É o caso, por exemplo, de Celso Daniel, então prefeito de Santo André, que foi assassinado, ao que tudo indica, por não compactuar com a corrupção dentro do partido. Lula e a alta cúpula petista jamais se empenharam na apuração do crime.
O mesmo procedimento se repete agora com o escândalo da quebra de sigilo fiscal de Eduardo Jorge, vice-presidente do PSDB, de outros membros do partido e da filha de José Serra, por gente do PT. Revelada a falcatrua, a Receita Federal calou-se e a direção petista sugeriu que se tratava de um factoide, mas a imprensa foi para cima, a coisa virou escândalo. A Receita tentou desclassificar a denúncia até o ponto em que não dava mais. Foi então que o secretário geral da Receita Federal, Otacílio Carpaxo, veio a público para, constrangido, garantir que não havia na quebra de sigilo qualquer propósito político.
Era o prosseguimento da burla, conforme a dramaturgia petista: primeiro, negam o fato; confirmado, tratam de desqualificá-lo. Sucede que quem praticou a violação eram petistas, o que também foi logo negado, numa nota em que o PT afirmava que aquela gente não pertencia a seus quadros. Como, porém, é mais fácil pegar um mentiroso que um cocho, a mentira foi posta à mostra: tanto Atella quanto Amarante eram do PT, o primeiro desde 2003 e o segundo desde 2001.
É fácil perceber por que os acessos aos dados fiscais foram feitos em cidades do interior de SP e MG, por petistas de confiança e sem projeção. Sempre haverá um Cartaxo, num cargo de chefia, para salvar a face dos verdadeiros vilões, mentores da campanha de Dilma. Mas mesmo ele não consegue explicar -se não havia propósito político na violação do sigilo- por que as vítimas da violação são dirigentes do partido de Serra, sua filha e genro.
Não há por que nos surpreendermos com isso, uma vez que agir à revelia da ética e da lei é um antigo hábito do Partido dos Trabalhadores. Os fatos o comprovam. Alguém duvida de que aquela montanha de dinheiro que a polícia flagrou, em 2006, com os "aloprados", num quarto de hotel em São Paulo, era para comprar um dossiê anti-Serra? Embora os implicados fossem todos petistas próximos a Lula (um deles, o churrasqueiro do presidente), nem ele nem ninguém do PT sabia de nada, porque, como sabemos nós, são todos gente íntegra, defensores da ética na política; a ética petista, bem entendido.
Outro exemplo dessa ética foi o mensalão que, num país sério, teria levado ao impeachment de Lula.
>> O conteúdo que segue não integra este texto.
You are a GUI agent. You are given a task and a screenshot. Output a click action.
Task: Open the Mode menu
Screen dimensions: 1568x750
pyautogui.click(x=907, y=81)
Já aqui, pode ser até processado quem atribua a ele -que nunca sabe de nada- qualquer responsabilidade pela compra daqueles nobres deputados. Aliás, como em certas ocasiões, voto de deputado vale ouro, é até vantagem comprá-lo em reais.
Tem razão, portanto, Lula, em se indignar com mais essa acusação infundada contra seu partido. Por isso, com a fina ironia que o caracteriza, pulando e berrando num palanque, indagou: "Cadê esse tal de sigilo, que ninguém vê?".
A graça é besta, mas ele sabe muito bem para quem fala. Por isso mesmo, quando a situação complica, como agora, põe a Dilma de lado e entra em cena, para confundir ou ameaçar, conforme lhe convenha.
Meu consolo é saber que, em menos de três meses, ele deixará a presidência. Garantiu que até lá vai fazer "muita miséria". Disso, não duvido, mas, após dezembro, não terei que vê-lo todos os dias na televisão, insultando a nossa inteligência.